Re: [RFC/POC PATCH 00/12] POC SVM implementation in AMDGPU based on drm_gpusvm

dri-devel Archive on lore.kernel.org
 help / color / mirror / Atom feed

From: "Huang, Honglei1" <honghuan@amd.com>
To: Matthew Brost <matthew.brost@intel.com>
Cc: "Christian König" <christian.koenig@amd.com>,
	amd-gfx@lists.freedesktop.org, dri-devel@lists.freedesktop.org,
	Alexander.Deucher@amd.com, Felix.Kuehling@amd.com,
	"Honglei Huang" <honglei1.huang@amd.com>,
	Oak.Zeng@amd.com, Jenny-Jing.Liu@amd.com, Philip.Yang@amd.com,
	Xiaogang.Chen@amd.com, Ray.Huang@amd.com, Lingshan.Zhu@amd.com,
	Junhua.Shen@amd.com,
	"Thomas Hellström" <thomas.hellstrom@linux.intel.com>,
	"Rodrigo Vivi" <rodrigo.vivi@intel.com>,
	"Danilo Krummrich" <dakr@kernel.org>,
	"Alice Ryhl" <aliceryhl@google.com>
Subject: Re: [RFC/POC PATCH 00/12] POC SVM implementation in AMDGPU based on drm_gpusvm
Date: Thu, 23 Apr 2026 19:03:52 +0800	[thread overview]
Message-ID: <812102ac-906b-4fbf-bc8c-1881493a3eca@amd.com> (raw)
In-Reply-To: <aenH0REel7/enRi+@gsse-cloud1.jf.intel.com>



On 4/23/2026 3:18 PM, Matthew Brost wrote:
...
>>>>>>> This clarifies a lot. This is what we’d call in Xe “preemption fence”
>>>>>>> mode for a VM. Anytime memory is moved, we trigger a GPU preemption and
>>>>>>> resume. We don’t actually support SVM in this case; instead, we use
>>>>>>> “userptr binds,” which are built on gpusvm for page
>>>>>>> collection. However,
>>>>>>> we don’t support migrating memory to the device—though we could.
>>>>>>>
>>>>>>> I’d look at how we converted 'userptr' to be based on GPU SVM [2]. In
>>>>>>> this case, don’t maintain a range tree, as those—as you
>>>>>>> suggest—are more
>>>>>>> of an on-demand fault driver concern. Instead, just embed 'struct
>>>>>>> drm_gpusvm_pages' in the VMA struct defined by the IOCTLs..
>>>>>>>
>>>>>>> We could extend this to support migrating 'userptr', but we
>>>>>>> just haven’t
>>>>>>> done that yet—this may be what you want to do in “XNACK off..

▶ _SUPPLIED MATERIAL_:
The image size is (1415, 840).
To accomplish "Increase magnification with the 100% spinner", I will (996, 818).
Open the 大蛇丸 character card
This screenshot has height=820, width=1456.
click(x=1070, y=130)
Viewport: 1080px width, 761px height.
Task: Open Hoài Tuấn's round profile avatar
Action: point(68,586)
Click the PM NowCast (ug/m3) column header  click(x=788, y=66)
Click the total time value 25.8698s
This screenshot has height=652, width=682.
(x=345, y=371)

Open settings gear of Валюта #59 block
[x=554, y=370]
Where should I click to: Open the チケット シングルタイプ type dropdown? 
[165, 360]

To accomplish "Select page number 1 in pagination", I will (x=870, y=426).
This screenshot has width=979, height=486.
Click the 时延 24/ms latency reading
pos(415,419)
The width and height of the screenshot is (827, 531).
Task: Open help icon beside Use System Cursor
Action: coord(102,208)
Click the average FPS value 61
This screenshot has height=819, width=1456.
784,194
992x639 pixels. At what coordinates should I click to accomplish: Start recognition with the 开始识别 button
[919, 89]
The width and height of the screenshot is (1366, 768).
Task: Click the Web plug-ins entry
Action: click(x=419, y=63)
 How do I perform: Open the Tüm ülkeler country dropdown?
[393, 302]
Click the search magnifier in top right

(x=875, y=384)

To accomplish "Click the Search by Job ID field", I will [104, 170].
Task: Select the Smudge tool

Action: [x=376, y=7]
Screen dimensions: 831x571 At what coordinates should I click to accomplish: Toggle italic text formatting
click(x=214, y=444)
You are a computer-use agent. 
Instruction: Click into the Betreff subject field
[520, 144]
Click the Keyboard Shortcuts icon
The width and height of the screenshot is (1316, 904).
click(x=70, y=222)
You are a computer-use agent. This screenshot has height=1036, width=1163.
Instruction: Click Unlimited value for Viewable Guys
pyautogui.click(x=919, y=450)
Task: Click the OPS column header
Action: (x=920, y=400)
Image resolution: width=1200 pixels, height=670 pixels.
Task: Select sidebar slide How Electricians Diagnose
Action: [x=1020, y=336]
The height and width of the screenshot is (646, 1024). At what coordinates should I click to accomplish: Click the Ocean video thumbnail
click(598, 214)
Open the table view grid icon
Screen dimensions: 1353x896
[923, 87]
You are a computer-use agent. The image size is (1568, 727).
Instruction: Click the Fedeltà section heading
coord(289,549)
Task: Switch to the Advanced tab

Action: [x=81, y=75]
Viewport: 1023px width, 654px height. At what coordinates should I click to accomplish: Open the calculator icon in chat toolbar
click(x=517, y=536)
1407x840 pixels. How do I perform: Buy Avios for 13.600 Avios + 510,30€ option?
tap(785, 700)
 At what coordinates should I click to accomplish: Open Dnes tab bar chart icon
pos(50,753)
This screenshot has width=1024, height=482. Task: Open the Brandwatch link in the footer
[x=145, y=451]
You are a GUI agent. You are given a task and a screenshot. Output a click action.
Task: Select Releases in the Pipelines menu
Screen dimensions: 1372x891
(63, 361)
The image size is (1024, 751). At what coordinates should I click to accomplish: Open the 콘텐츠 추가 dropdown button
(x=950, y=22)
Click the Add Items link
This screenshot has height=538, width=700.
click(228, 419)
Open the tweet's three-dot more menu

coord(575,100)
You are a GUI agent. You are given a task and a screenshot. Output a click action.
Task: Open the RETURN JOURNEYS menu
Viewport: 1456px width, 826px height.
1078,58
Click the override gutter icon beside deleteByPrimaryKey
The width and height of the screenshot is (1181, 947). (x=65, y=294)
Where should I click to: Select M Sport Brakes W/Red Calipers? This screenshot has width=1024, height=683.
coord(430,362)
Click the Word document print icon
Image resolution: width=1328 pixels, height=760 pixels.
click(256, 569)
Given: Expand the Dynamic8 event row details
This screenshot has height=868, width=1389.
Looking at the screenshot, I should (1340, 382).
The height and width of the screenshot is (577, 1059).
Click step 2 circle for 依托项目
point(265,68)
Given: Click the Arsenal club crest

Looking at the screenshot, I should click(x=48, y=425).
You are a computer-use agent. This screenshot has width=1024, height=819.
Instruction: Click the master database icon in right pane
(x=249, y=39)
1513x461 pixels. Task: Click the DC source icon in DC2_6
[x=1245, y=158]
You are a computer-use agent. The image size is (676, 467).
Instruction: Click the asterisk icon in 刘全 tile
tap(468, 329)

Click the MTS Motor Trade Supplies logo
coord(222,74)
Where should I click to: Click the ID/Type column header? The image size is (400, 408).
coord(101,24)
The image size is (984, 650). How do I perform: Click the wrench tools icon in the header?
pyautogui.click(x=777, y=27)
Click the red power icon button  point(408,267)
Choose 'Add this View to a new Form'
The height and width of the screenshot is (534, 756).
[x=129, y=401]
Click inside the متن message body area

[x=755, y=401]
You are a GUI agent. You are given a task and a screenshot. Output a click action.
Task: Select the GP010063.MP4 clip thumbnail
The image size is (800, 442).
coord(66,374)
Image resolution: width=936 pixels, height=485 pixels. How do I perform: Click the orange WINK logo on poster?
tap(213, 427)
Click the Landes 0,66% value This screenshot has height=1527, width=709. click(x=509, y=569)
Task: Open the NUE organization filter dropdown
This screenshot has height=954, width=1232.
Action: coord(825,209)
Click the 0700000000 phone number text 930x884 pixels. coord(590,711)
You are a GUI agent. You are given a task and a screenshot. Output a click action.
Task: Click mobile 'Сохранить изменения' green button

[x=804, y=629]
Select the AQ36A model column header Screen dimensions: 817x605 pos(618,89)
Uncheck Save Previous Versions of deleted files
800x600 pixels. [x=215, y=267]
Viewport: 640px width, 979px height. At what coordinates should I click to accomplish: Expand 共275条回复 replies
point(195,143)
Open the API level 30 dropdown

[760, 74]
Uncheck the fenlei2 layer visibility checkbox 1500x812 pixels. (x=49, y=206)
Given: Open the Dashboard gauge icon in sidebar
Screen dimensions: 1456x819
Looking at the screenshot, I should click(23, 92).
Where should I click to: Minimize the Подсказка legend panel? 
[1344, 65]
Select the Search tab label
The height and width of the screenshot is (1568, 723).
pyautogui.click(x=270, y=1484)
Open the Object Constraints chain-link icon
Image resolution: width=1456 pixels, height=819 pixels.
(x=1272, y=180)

▶ _GIVEN TASK 1_: From the mailing-list message, return everything from "On 4/23/2026 3:18" down to "by the IOCTLs..".
▶ _GIVEN TASK 2_: In the mailing-list message, what does Xe use in place of SVM when a VM runs in preemption fence mode?
▶ _GIVEN TASK 3_: List every email address in the Cc field of the mailing-list message that is not on the amd.com domain.
The rows are separate material, unconnected to the mailing-list message.

▶ _ANSWER 1_:
On 4/23/2026 3:18 PM, Matthew Brost wrote:
...
>>>>>>> This clarifies a lot. This is what we’d call in Xe “preemption fence”
>>>>>>> mode for a VM. Anytime memory is moved, we trigger a GPU preemption and
>>>>>>> resume. We don’t actually support SVM in this case; instead, we use
>>>>>>> “userptr binds,” which are built on gpusvm for page
>>>>>>> collection. However,
>>>>>>> we don’t support migrating memory to the device—though we could.
>>>>>>>
>>>>>>> I’d look at how we converted 'userptr' to be based on GPU SVM [2]. In
>>>>>>> this case, don’t maintain a range tree, as those—as you
>>>>>>> suggest—are more
>>>>>>> of an on-demand fault driver concern. Instead, just embed 'struct
>>>>>>> drm_gpusvm_pages' in the VMA struct defined by the IOCTLs..

▶ _ANSWER 2_: It uses "userptr binds," which are built on gpusvm for page collection.

▶ _ANSWER 3_:
amd-gfx@lists.freedesktop.org
dri-devel@lists.freedesktop.org
thomas.hellstrom@linux.intel.com
rodrigo.vivi@intel.com
dakr@kernel.org
aliceryhl@google.com